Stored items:
********

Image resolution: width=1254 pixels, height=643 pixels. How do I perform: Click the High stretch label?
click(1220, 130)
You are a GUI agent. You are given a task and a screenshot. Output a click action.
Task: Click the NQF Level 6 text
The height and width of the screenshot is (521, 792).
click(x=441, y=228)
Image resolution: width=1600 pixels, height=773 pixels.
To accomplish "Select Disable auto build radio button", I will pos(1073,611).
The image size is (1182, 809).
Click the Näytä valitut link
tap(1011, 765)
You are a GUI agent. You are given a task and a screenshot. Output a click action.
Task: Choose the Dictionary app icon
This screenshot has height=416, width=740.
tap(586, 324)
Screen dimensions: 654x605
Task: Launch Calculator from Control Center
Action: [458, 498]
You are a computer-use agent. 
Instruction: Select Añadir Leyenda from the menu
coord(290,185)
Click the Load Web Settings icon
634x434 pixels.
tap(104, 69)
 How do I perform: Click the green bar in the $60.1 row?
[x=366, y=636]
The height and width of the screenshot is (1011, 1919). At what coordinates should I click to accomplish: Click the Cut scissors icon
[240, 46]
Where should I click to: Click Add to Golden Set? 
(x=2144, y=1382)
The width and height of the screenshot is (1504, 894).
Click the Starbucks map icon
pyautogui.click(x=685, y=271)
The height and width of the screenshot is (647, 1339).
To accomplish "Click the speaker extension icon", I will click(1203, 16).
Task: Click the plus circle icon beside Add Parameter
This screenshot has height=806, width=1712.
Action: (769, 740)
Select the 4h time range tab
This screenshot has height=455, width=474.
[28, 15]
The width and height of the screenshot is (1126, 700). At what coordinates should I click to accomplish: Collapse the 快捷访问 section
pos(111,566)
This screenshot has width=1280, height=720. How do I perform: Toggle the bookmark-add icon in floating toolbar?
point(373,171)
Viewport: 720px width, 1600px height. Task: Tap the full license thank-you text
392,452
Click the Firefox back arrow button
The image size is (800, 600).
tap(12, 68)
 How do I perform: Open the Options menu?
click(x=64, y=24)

********

Activity. Every line above in which the word "will" occurs needs to be copied.

Response for this exercise.
To accomplish "Select Disable auto build radio button", I will pos(1073,611).
To accomplish "Click the speaker extension icon", I will click(1203, 16).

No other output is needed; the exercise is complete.